If, due to the nature of the issue you have encountered, you are unable to run this command, please add a comment stating that fact and change the bug status to 'Confirmed'.

This change has been made by an automated script, maintained by the Ubuntu Kernel Team.

Changed in linux (Ubuntu):
status: New → Incomplete
Revision history for this message
Munehisa Kamata (kamatam-amazon) wrote :

I attached apport output but it is not meaningful due to the nature of this issue.

Changed in linux (Ubuntu):
status: Incomplete → Confirmed
Changed in linux (Ubuntu):
importance: Undecided → Medium
tags: added: bot-stop-nagging kernel-da-key
Changed in linux (Ubuntu Precise):
status: New → Confirmed
importance: Undecided → Medium
Revision history for this message
Joseph Salisbury (jsalisbury) wrote :

I backported commit f447d56 to Precise and built a test kernel, which can be downloaded from:
http://people.canonical.com/~jsalisbury/lp1168350/

Can you test that kernel and report back if it resolves this bug or not?

Revision history for this message
Joseph Salisbury (jsalisbury) wrote :

Actually, I'm rebuilding the kernels now. They will be posted shortly.

Revision history for this message
Joseph Salisbury (jsalisbury) wrote :

A test kernel is now available at:

http://people.canonical.com/~jsalisbury/lp1168350/

Can you test that kernel and report back if it resolves this bug or not?

Revision history for this message
Munehisa Kamata (kamatam-amazon) wrote :

Hi Joseph,

It seems that the test kernel resolves this bug.

root@ip-10-121-11-51:~# uname -r
3.2.0-41-generic
root@ip-10-121-11-51:~# dmesg -c > /dev/null
root@ip-10-121-11-51:~# echo l > /proc/sysrq-trigger
root@ip-10-121-11-51:~# dmesg
[4817826.775851] SysRq : Show backtrace of all active CPUs
[4817826.775870] sending NMI to all CPUs:
[4817826.775873] xen: vector 0x2 is not implemented <-------

Same behavior as Quantal's kernel.

Revision history for this message
Munehisa Kamata (kamatam-amazon) wrote :

Just in case, the packages should be linux-image-<version>-virtual, not -generic.

Revision history for this message
Joseph Salisbury (jsalisbury) wrote :

I'm glad to hear that commit fixes this bug.

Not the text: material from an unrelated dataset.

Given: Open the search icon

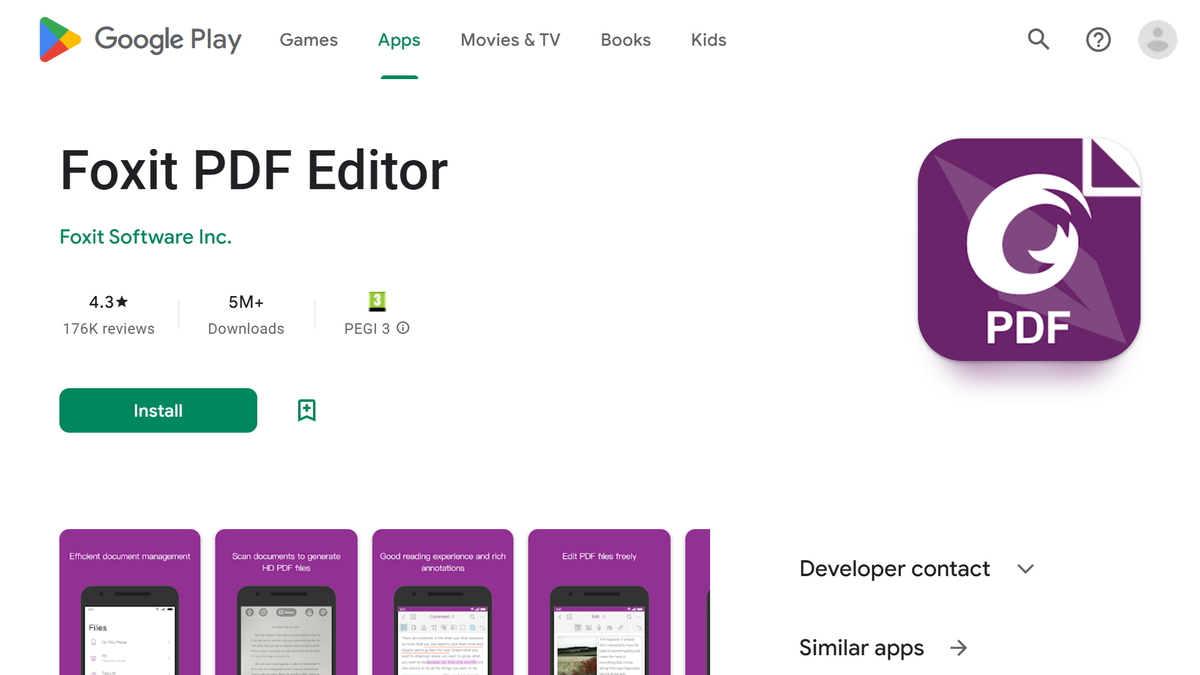Looking at the screenshot, I should [1038, 40].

However, there are allot of changes in commit f447d56, so it may not be accepted into a stable kernel.

One other option would be for you to use the Quantal LTS Enablement kernel[0]. Would it be possible for you to test the LTS Enablement kernel to see if its and option for you?

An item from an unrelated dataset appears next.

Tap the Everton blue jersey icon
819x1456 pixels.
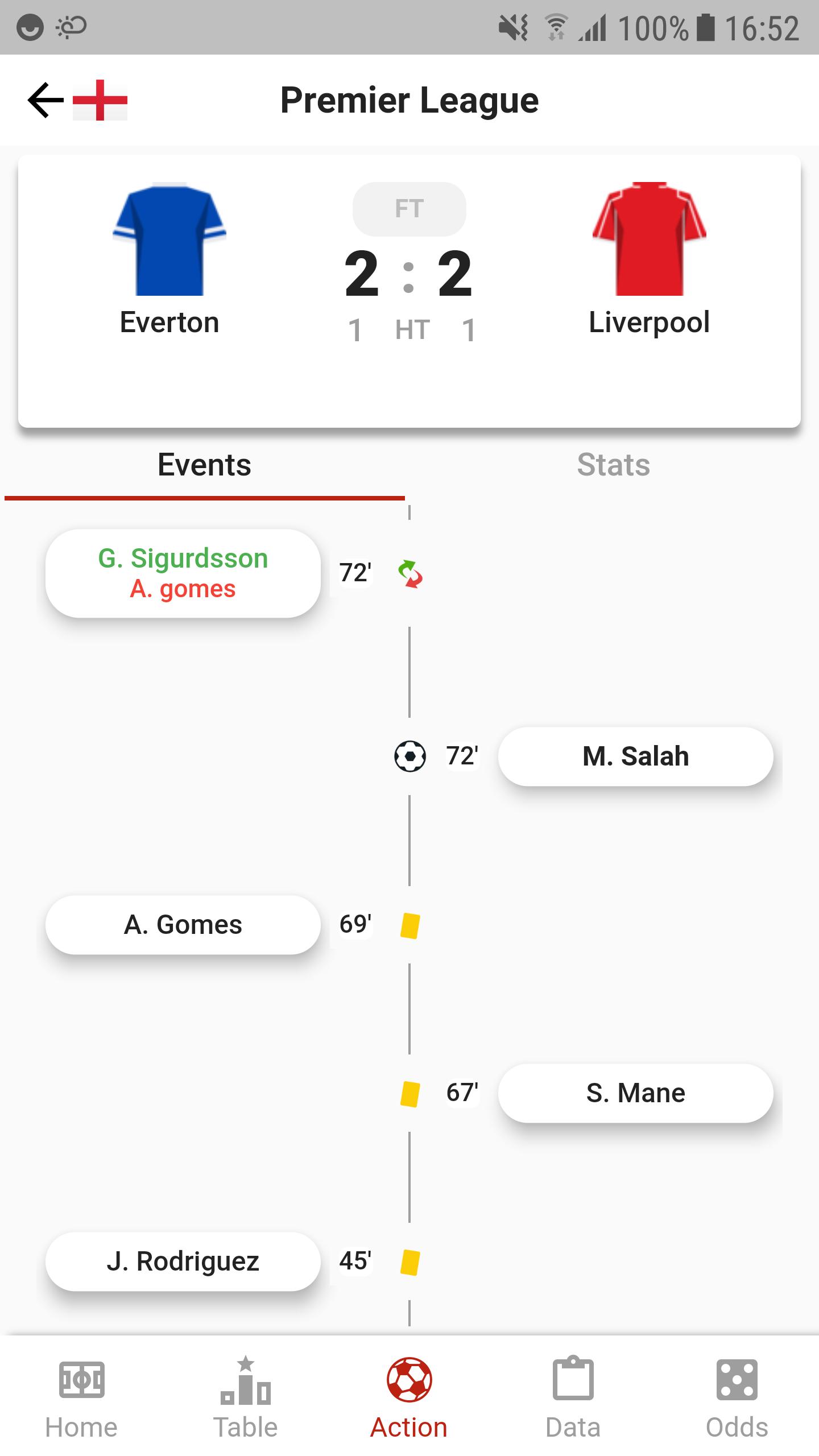coord(169,239)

[0] https://wiki.ubuntu.com/KernelTeam/Specs/QuantalLTSEnablementStack

Revision history for this message
Ben Howard (darkmuggle-deactivatedaccount) wrote :

Joseph -- re Comment #9, this stack trace is seen in on the AWS Cloud Images. Per the kernel team's request, the default kernel for the Cloud Images is based on 3.2. Since the majority of our usage for the Cloud Images is on AWS, I think we have a compelling reason to at least heavily consider this change.

Revision history for this message
Munehisa Kamata (kamatam-amazon) wrote :

As Ben mentioned, we found this on EC2 instance and this bug report is intended to 3.2 based LTS kernel.

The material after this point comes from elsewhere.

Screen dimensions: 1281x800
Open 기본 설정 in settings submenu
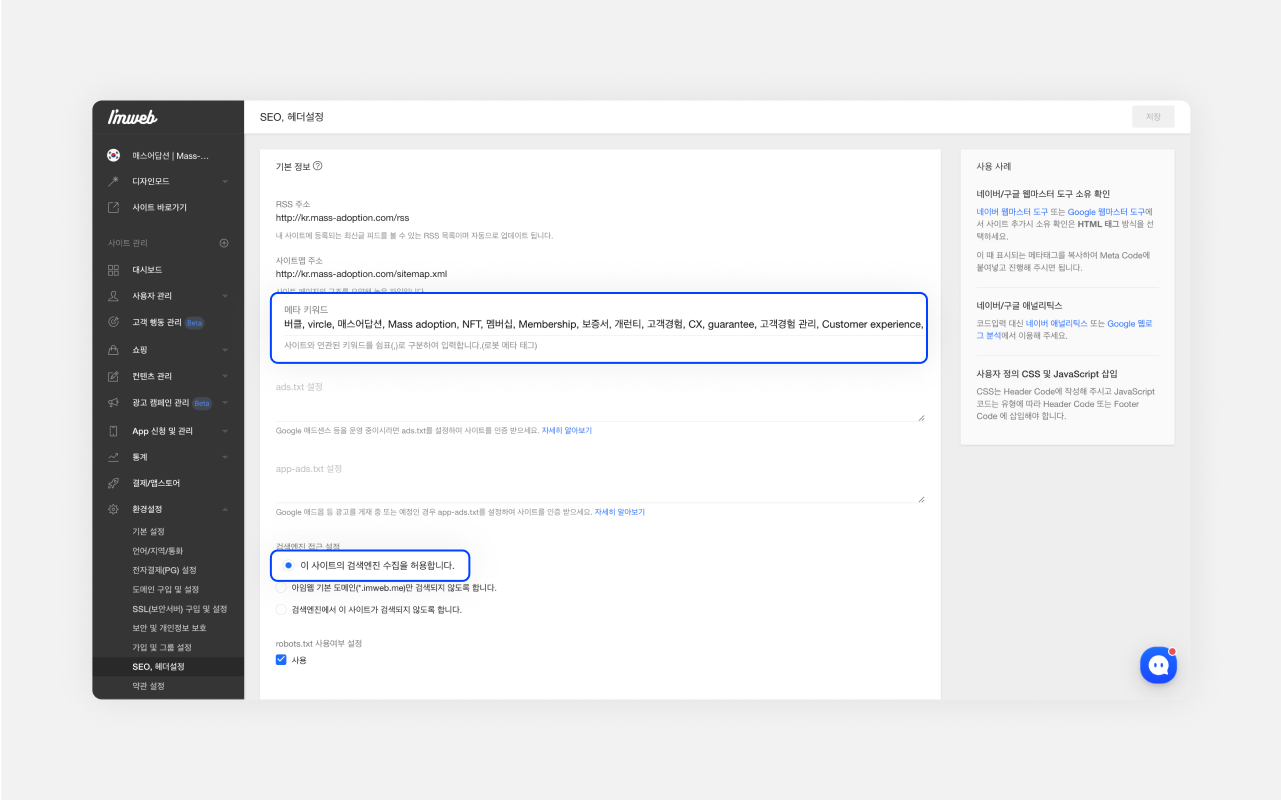point(149,531)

If smaller and more-specific patch is preferred, please let me know.

Stefan Bader (smb)
Changed in linux (Ubuntu):
status: Confirmed → Fix Released
Changed in linux (Ubuntu Precise):
assignee: nobody → Stefan Bader (stefan-bader-canonical)
status: Confirmed → In Progress
Revision history for this message
Stefan Bader (smb) wrote :

Looking at the proposed patch, the main portion is to implement the various IPI functions that get added to the APIC interface. There is on bit in xen_send_IPI_mask_allbutself() which I don't understand, but that is still unchanged in upstream code (I will ask about that on xen-devel). But otherwise either not many other places seem to use the IPI indirection via the APIC structure. Or handle NULL pointers more gracefully. There does not seem to be any related fixup changes in the kernel up today either. So I would think it should be safe for acceptance.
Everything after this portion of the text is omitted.